● **Your instructions**
Edit the items below so that each "dropdown" becomes "drop-down menu", and leave everything else unchanged.

● ● ● ● ●

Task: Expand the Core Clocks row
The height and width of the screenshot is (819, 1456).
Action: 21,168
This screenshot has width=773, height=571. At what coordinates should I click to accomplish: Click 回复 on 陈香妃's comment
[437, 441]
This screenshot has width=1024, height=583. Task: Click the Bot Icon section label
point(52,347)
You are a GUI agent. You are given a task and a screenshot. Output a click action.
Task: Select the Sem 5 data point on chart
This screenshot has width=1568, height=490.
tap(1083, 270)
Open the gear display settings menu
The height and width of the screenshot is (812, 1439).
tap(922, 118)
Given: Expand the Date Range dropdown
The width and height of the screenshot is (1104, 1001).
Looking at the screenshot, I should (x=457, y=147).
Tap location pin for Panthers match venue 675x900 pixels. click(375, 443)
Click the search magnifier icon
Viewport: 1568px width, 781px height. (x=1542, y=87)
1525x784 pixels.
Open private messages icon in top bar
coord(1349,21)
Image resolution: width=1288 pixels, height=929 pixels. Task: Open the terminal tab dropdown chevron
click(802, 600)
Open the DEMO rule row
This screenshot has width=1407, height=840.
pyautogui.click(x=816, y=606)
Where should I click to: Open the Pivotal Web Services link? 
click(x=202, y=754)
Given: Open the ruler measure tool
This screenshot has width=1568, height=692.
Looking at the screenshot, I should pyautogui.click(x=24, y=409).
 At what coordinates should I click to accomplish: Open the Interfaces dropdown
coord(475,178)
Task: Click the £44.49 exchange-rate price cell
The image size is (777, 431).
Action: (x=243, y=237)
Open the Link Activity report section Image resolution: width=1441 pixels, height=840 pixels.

● ● ● ● ●

● **Complete output**
Task: Expand the Core Clocks row
The height and width of the screenshot is (819, 1456).
Action: 21,168
This screenshot has width=773, height=571. At what coordinates should I click to accomplish: Click 回复 on 陈香妃's comment
[437, 441]
This screenshot has width=1024, height=583. Task: Click the Bot Icon section label
point(52,347)
You are a GUI agent. You are given a task and a screenshot. Output a click action.
Task: Select the Sem 5 data point on chart
This screenshot has width=1568, height=490.
tap(1083, 270)
Open the gear display settings menu
The height and width of the screenshot is (812, 1439).
tap(922, 118)
Given: Expand the Date Range drop-down menu
The width and height of the screenshot is (1104, 1001).
Looking at the screenshot, I should (x=457, y=147).
Tap location pin for Panthers match venue 675x900 pixels. click(375, 443)
Click the search magnifier icon
Viewport: 1568px width, 781px height. (x=1542, y=87)
1525x784 pixels.
Open private messages icon in top bar
coord(1349,21)
Image resolution: width=1288 pixels, height=929 pixels. Task: Open the terminal tab drop-down menu chevron
click(802, 600)
Open the DEMO rule row
This screenshot has width=1407, height=840.
pyautogui.click(x=816, y=606)
Where should I click to: Open the Pivotal Web Services link? 
click(x=202, y=754)
Given: Open the ruler measure tool
This screenshot has width=1568, height=692.
Looking at the screenshot, I should pyautogui.click(x=24, y=409).
 At what coordinates should I click to accomplish: Open the Interfaces drop-down menu
coord(475,178)
Task: Click the £44.49 exchange-rate price cell
The image size is (777, 431).
Action: (x=243, y=237)
Open the Link Activity report section Image resolution: width=1441 pixels, height=840 pixels.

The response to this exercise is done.